What this task involves |
Copy exactly, and only, the lines from the one containing "How do I perform: Click the green" through the last line of the records below.

────

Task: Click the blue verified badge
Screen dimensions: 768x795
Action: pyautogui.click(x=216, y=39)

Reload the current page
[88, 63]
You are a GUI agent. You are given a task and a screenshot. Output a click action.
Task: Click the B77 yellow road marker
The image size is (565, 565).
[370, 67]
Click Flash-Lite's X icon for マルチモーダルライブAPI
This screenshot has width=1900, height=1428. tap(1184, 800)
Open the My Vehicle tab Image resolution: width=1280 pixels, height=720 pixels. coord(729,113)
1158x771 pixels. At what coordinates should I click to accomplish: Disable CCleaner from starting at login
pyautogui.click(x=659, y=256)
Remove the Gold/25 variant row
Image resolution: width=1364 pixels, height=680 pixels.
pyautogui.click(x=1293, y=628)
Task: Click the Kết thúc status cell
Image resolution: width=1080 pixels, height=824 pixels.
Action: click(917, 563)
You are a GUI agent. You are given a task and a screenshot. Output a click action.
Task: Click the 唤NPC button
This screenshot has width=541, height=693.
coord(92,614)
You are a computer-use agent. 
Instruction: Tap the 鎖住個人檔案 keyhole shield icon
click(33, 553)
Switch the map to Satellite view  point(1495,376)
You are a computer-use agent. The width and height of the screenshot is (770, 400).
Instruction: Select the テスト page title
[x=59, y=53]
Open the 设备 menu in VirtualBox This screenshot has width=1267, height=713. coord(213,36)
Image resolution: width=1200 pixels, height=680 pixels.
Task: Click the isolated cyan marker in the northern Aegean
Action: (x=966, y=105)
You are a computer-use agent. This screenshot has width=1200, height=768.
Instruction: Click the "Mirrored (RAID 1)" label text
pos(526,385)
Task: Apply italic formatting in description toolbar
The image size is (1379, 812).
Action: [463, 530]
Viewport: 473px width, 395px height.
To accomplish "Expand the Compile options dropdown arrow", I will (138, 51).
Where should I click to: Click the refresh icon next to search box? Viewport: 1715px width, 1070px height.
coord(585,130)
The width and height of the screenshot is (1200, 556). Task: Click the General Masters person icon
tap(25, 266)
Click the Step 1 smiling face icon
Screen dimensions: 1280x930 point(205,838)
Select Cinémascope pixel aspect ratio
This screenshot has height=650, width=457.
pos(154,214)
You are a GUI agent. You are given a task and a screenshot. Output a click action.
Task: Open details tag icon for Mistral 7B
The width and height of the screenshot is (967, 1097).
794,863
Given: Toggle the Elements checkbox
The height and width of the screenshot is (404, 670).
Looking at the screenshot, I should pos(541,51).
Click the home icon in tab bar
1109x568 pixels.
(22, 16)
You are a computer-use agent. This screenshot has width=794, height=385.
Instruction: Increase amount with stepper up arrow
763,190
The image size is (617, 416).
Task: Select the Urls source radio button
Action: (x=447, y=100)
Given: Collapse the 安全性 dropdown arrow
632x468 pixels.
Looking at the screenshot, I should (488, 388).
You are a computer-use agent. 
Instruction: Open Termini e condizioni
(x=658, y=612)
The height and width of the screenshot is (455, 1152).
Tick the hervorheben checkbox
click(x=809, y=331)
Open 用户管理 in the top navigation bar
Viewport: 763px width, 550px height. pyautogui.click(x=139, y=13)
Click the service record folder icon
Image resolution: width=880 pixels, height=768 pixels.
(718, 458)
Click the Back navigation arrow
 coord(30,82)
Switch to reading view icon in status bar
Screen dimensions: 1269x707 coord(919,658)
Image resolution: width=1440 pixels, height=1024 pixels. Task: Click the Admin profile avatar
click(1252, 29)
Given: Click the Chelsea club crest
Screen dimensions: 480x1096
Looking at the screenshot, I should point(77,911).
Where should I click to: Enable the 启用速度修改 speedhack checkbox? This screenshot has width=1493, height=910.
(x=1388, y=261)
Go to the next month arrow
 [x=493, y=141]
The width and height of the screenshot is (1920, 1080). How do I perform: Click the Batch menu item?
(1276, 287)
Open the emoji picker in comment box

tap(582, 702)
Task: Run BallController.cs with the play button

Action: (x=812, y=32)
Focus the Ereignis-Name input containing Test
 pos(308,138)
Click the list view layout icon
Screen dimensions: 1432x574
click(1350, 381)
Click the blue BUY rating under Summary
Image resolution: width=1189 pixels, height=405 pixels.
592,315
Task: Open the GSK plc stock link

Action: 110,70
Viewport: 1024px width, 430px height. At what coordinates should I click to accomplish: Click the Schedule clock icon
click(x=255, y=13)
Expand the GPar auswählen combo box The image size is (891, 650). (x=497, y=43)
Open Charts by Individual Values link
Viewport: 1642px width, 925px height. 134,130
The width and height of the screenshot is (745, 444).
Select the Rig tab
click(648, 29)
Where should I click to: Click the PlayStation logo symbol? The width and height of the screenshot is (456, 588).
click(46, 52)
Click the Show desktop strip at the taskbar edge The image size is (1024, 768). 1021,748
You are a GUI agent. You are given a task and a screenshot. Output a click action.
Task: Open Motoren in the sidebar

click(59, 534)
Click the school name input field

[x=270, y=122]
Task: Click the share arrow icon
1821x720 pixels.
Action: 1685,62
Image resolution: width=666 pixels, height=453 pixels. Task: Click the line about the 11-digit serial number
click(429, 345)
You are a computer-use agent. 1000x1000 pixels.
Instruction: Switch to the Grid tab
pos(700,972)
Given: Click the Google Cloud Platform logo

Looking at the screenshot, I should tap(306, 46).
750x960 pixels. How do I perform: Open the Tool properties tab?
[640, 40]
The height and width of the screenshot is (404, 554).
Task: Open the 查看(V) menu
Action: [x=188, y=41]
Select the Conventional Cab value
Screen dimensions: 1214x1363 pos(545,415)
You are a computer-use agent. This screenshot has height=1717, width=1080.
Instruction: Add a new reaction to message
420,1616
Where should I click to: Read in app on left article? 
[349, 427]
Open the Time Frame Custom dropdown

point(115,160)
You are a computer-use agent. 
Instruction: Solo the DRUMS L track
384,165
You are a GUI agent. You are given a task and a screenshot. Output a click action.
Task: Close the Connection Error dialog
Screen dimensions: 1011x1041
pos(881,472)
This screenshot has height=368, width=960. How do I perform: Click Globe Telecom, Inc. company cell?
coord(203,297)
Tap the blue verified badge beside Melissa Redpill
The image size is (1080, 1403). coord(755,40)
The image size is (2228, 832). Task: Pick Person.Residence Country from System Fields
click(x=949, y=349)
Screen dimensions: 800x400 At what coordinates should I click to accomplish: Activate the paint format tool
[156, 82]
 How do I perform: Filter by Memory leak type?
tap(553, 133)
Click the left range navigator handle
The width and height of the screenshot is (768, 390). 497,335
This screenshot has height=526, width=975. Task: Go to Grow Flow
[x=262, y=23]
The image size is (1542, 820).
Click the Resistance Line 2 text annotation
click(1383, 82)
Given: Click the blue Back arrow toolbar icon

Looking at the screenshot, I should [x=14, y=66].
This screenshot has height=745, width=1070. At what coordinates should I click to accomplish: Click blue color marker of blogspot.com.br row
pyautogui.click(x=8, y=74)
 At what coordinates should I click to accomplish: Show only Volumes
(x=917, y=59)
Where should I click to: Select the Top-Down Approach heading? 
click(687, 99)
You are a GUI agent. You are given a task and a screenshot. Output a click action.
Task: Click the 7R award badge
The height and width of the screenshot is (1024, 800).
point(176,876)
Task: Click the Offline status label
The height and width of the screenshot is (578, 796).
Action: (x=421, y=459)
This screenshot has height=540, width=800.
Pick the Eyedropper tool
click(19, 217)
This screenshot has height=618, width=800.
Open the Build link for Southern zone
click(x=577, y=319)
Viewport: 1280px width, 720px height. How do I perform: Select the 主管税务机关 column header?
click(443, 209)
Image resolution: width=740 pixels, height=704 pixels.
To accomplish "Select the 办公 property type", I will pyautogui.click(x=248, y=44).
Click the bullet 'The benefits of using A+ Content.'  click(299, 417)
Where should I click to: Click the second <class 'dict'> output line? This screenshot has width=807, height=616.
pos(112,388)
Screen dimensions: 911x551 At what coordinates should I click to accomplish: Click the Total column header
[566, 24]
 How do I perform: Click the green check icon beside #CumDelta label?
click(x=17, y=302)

────

Output for this task |
 How do I perform: Click the green check icon beside #CumDelta label?
click(x=17, y=302)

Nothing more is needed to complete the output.